Фильм Павла Бардина «Россия-88» еще до своего выхода произвел на общественность впечатляющий эффект. Одни, еще не видя фильма, требовали его запретить. Другие говорили, что это и есть новое кино и новая история России, и что фильм надо показывать в школах. Потом неожиданно громко объявила о себе прокуратура Самары, обвинившая съемочную группу в пропаганде экстремизма и подавшая исковое заявление. Недавно иск был отозван. Фильм, негласно запрещенный к прокату, постепенно начал выходить в кинотеатрах страны. В конце прошлой недели «Россия-88» вышла в Петербурге, в единственном кинотеатре – «Киномакс». Мы поговорили о фильме с режиссером Павлом БАРДИНЫМ.

           – Я так понимаю, фильм не был дорогим?
– Он был очень бюджетным. На сами съемки мы потратили 86 тысяч долларов, потом еще чуть-чуть потратил я, а по постпродакшну расходы взяли на себя наши коллеги-продюсеры. Я слышал цифру 150 тысяч долларов, но это включает поездку на Берлинский фестиваль и что-то еще.

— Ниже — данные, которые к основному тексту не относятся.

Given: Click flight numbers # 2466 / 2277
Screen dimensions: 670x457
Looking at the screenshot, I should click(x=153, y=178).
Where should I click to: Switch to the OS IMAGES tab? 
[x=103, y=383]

– Вы изначально хотели получить независимую историю?
– Мы отбрыкивались от некоторых продюсерских предложений еще на стадии обсуждения идеи фильма. В “зависимом” кино я уже успел поработать – это сомнительное удовольствие.

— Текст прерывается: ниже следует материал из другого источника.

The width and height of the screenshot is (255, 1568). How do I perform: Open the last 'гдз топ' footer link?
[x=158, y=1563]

– На какой прокат вы рассчитывали?
– На любой, если честно. От выкладывания фильма в сеть до широкого кинотеатрального проката. Также мы готовились и к разным сценариям восприятия нашей картины. Поэтому, когда закрутился этот скандал, мы были готовы.

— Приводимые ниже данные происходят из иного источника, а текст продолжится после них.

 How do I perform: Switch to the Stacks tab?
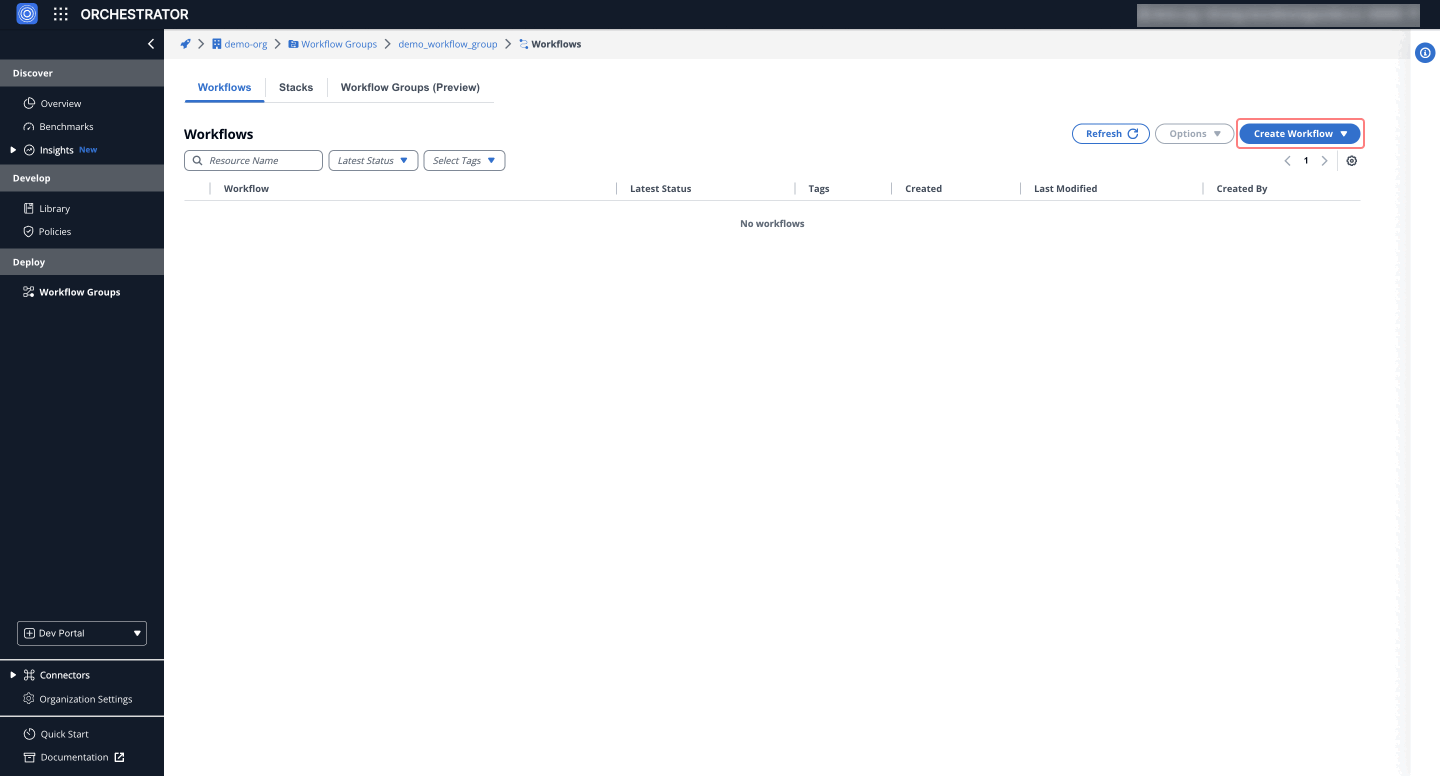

– Но вы сами не хотели устроить провокацию?
– Ни в коем случае. Для меня было бы оптимальным вариантом, если бы за фильм взялся какой-нибудь прокатчик, который смог бы сделать из этого событие традиционными методами. Конечно, в нашем случае сложно представить себе стандартную рекламную кампанию, но и у нас, и у коллег были мысли, как это сделать политически и социально грамотно, как превратить рекламную кампанию еще и в социальную акцию. Но вмешалась судьба, которая распорядилась по-своему. Я скандала не хотел, но предполагал, что он может быть.

– С чего он начался?
– Сначала прокату помешала странная активность некоторых представителей правоохранительных органов. Были отменены два показа фильма, и это стало сигналом прокатчикам с нами не работать. Хотя изначально мы договаривались о ста копиях: для нашего фильма – достаточно жесткого, с ненормативной лексикой – это очень прилично. Но после отмены показов ситуация застопорилась. К счастью, некоторые журналисты и даже кинематографисты нам помогали. Пошли публикации, мы стали получать призы. Показалось, что дело сдвинулось с мертвой точки. Но тут возник иск от самарской прокуратуры. Это был момент истины.  Сама по себе отмена показов скользкая вещь. Никто же не поймал тех людей за руку, не прочитал, что у них в удостоверениях написано, не спросил, с какой целью отменили сеансы. Я не понимал, запрещают нас или нет. А в случае с иском ситуация стала очевидной.

– Чего в результате хотели добиться прокуроры?
– Самарская прокуратура подала иск в суд с подачи самарского УФСБ. Что думали люди оттуда и чего они хотели, не знаю, поскольку с ними не общался. Я и представителя самарской прокуратуры видел-то всего один раз. На суде он сказал слово “да”, когда его спросили, действительно ли они отзывают иск. Мне показалось, что там был и представитель ФСБ, но он вообще никак не проявил себя. Так что я не могу сказать, был ли это заказ или местная инициатива. Для меня важен факт, что иск отозвали. Опять же, сложно сказать, по каким причинам, но я это называю победой здравого смысла. Не знаю, может ли наш фильм навредить имиджу страны, властей, прокуратуры, но вот действия прокуратуры против фильма могли серьезно испортить ее репутацию.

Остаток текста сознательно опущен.